La réforme prévoit une coopération structurée entre le CNP, les universités, les écoles de journalisme et les instituts spécialisés dans les métiers de l’information. Cette collaboration prendra la forme de programmes conjoints et de modules certifiants co-conçus avec le CNP, couvrant à la fois les compétences traditionnelles et les pratiques émergentes : journalisme de données, vérification des faits, utilisation de l’intelligence artificielle générative dans la production de contenus, sécurité numérique ou encore protection des sources.
Les journalistes bénéficieront également de stages pratiques, d’ateliers interactifs animés par des experts académiques et professionnels, ainsi que d’un accompagnement personnalisé et de mentorat favorisant la spécialisation et l’évolution de carrière. Ces programmes seront reconnus dans les parcours professionnels et contribueront à consolider le statut du journaliste en tant que professionnel qualifié.
Enfin, un dispositif logistique et financier sera mis en place pour garantir une participation large et équitable, assurant ainsi que la formation continue soit accessible à tous. L’objectif est de créer un véritable écosystème de formation permanente où universités, instituts et CNP coopèrent afin de renforcer les compétences, l’éthique et la responsabilité des journalistes dans un paysage médiatique en constante mutation.
Le Brief : La commission provisoire a dépassé son délai réglementaire. Qu’en sera-t-il des cartes de presse 2026 ?

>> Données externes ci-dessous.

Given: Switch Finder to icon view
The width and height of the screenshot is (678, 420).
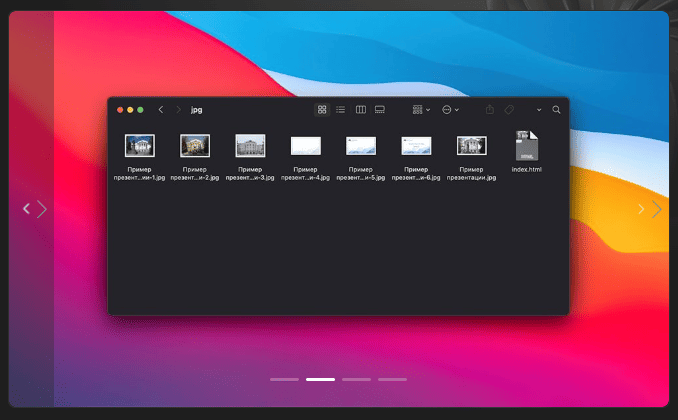Looking at the screenshot, I should [322, 110].

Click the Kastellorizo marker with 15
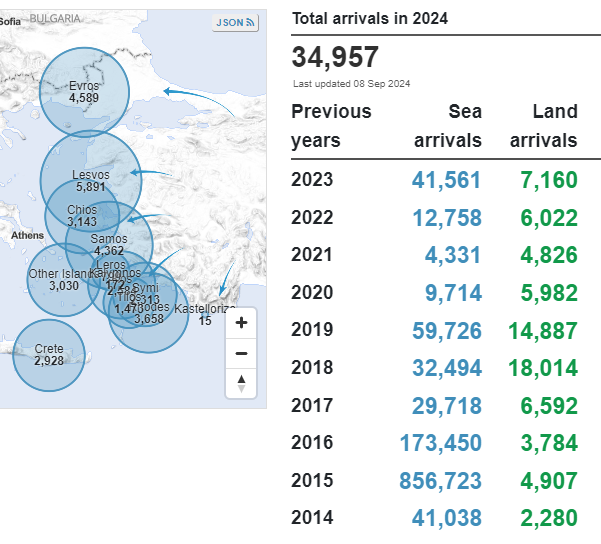(205, 315)
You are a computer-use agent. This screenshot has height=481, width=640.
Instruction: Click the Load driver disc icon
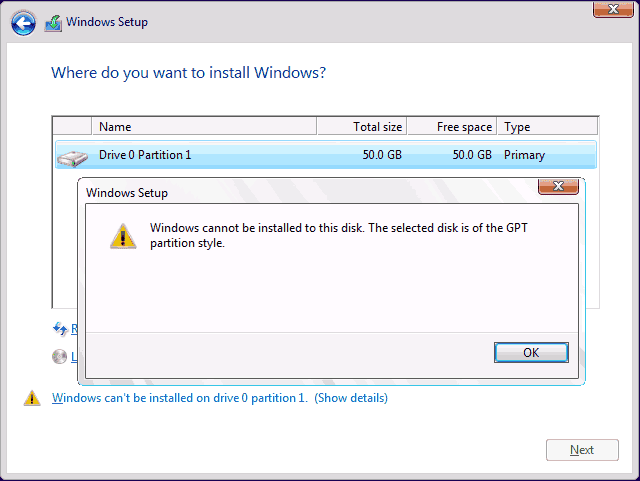click(60, 356)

Hanane Rihab : C’est une question légitime et prioritaire. Le ministère de la Culture et de la Communication, en coordination avec la commission provisoire, œuvre déjà à garantir la continuité du processus de délivrance des cartes de presse dans les meilleurs délais.
Même si la commission devait voir son mandat restreint, elle continuera vraisemblablement à assurer la gestion des affaires courantes, notamment l’examen et la validation des dossiers déjà soumis, afin que les journalistes puissent recevoir leur carte de presse 2026 sans interruption.
Des mesures exceptionnelles pourraient également être mises en œuvre pour préserver ce service essentiel, tout en maintenant les critères de contrôle et d’éligibilité. Le suivi permanent assuré par le syndicat contribuera à garantir la protection des droits professionnels des journalistes.